The problem with the main theoretical part of the book, the nuclear negotiations, is that despite her sincere efforts to show its complexity, the outcome was obvious and never actually in doubt. Kazakhstan had even less chance of preserving a nuclear arsenal than Ukraine or Belarus. That said, there’s plenty of finds from the almost video-game like saga of Americans retrieving super-enriched uranium for disposal to the Russian crews of the nuclear delivery systems flying bombers away and draining the fuel of ICBMs (SS-18s are liquid fueled) to skewer any chance of Kazakhstan being able to seize them.

It’s not a drama, but it’s a good look at atomic history.

Review: The British Carrier Strike Fleet After 1945

The British Carrier Strike Fleet After 1945

In my 5+ years running Fuldapocalypse, I think I may have found the most dull book I’ve ever reviewed.
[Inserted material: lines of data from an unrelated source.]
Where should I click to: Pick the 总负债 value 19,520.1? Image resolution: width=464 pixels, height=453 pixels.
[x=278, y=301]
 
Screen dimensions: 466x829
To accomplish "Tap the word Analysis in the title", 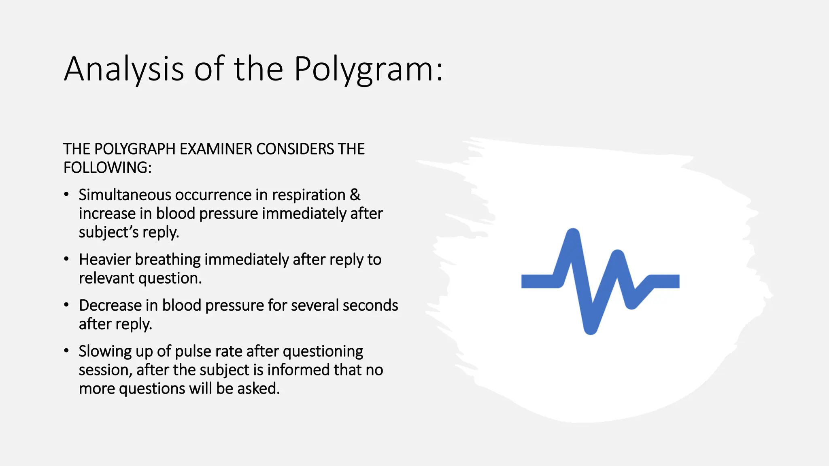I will [124, 70].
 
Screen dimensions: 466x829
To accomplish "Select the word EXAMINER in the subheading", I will [217, 149].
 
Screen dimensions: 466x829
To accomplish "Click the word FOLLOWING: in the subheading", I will [107, 167].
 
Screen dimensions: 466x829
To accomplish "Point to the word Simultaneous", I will [125, 195].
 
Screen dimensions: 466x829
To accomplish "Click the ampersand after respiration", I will [355, 195].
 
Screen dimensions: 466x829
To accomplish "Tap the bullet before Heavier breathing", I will [66, 259].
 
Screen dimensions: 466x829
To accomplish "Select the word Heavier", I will [105, 260].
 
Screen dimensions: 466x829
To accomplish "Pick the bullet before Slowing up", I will [66, 351].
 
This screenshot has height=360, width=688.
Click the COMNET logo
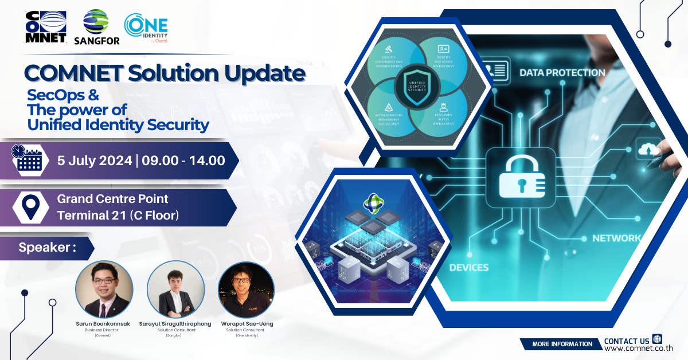(45, 27)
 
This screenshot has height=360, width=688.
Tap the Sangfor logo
(96, 27)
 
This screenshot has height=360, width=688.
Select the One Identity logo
(146, 27)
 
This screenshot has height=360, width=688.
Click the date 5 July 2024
(94, 161)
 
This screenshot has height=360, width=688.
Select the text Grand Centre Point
(113, 199)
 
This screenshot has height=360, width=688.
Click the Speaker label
(48, 248)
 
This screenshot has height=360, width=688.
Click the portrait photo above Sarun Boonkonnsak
(104, 289)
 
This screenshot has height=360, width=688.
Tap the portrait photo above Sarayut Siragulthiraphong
(175, 289)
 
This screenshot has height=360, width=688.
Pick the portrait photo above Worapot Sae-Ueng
(247, 289)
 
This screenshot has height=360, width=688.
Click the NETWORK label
(616, 238)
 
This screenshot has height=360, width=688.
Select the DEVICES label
(469, 267)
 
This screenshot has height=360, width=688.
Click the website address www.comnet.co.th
(639, 348)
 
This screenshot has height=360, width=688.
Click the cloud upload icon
(648, 149)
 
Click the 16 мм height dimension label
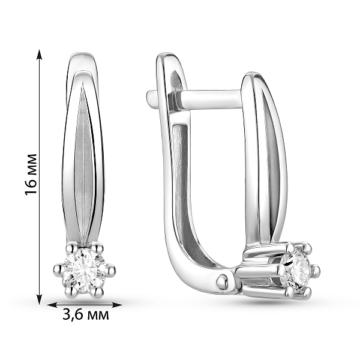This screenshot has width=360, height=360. (x=31, y=174)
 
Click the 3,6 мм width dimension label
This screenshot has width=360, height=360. (x=86, y=315)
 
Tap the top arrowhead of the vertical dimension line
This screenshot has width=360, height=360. (x=40, y=54)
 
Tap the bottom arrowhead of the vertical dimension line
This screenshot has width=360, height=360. (x=40, y=299)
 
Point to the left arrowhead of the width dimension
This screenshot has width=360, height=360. (x=52, y=305)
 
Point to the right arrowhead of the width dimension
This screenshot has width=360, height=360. (x=116, y=305)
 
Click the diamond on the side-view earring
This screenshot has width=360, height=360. (x=296, y=271)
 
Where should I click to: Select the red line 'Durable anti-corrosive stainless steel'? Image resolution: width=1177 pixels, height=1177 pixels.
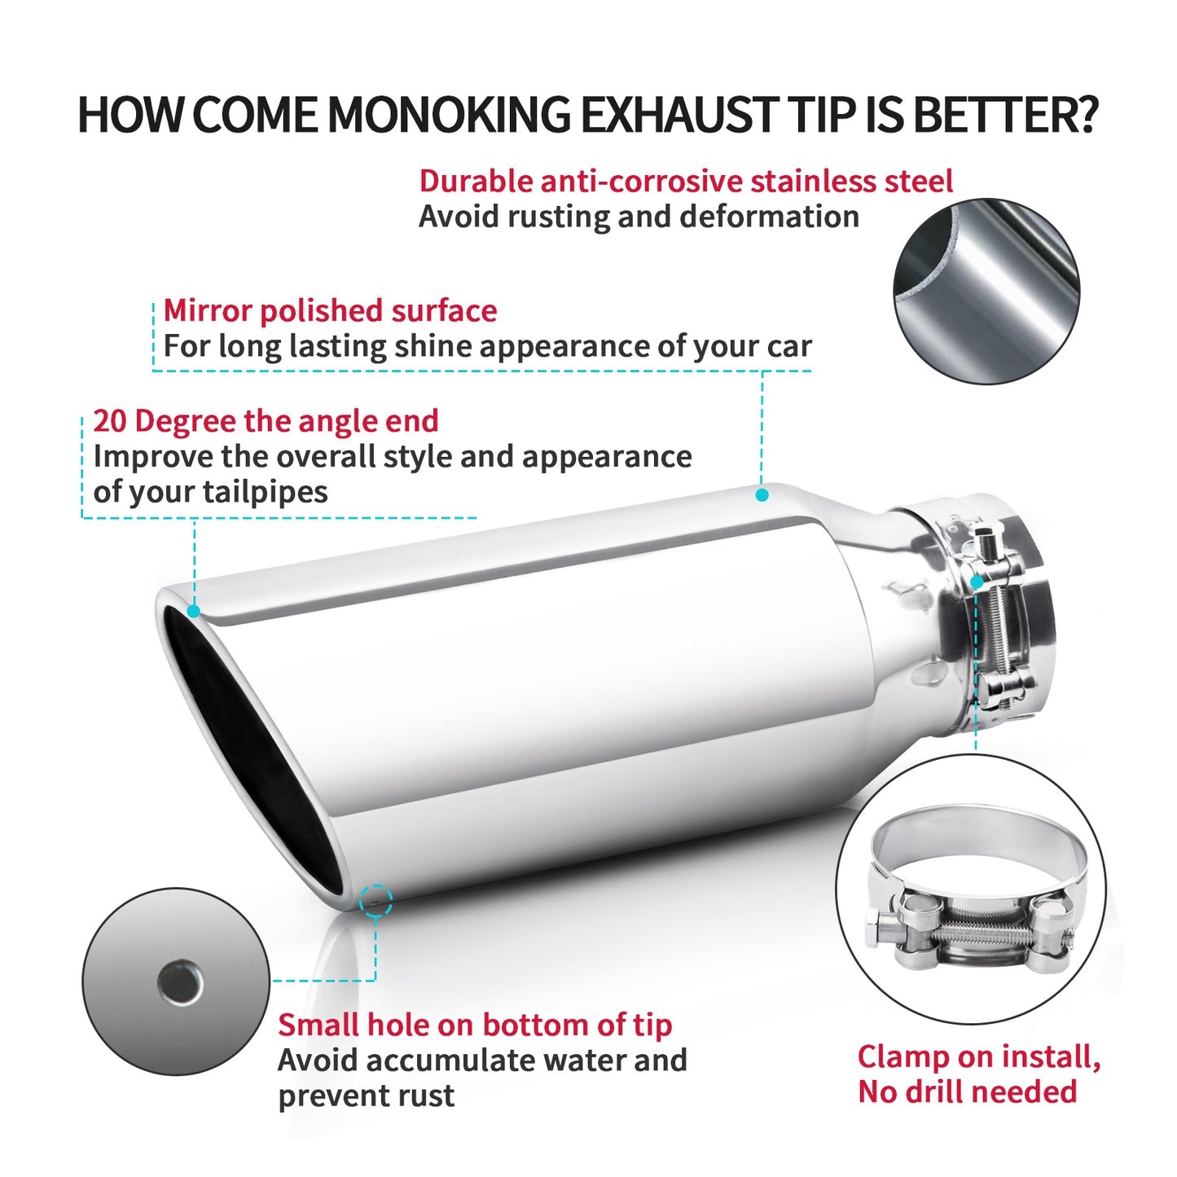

That would be a reference book with the appropriate name of The British Carrier Strike Fleet After 1945. I feel a little bad calling it that because A: It’s a reference book, and B: It actually has quite a lot of good information about British carriers.

However, even by those standards I found it a slog. To put it very mildly. And I read reference books for fun! So I’d still recommend it if you like aircraft carriers. Just be warned.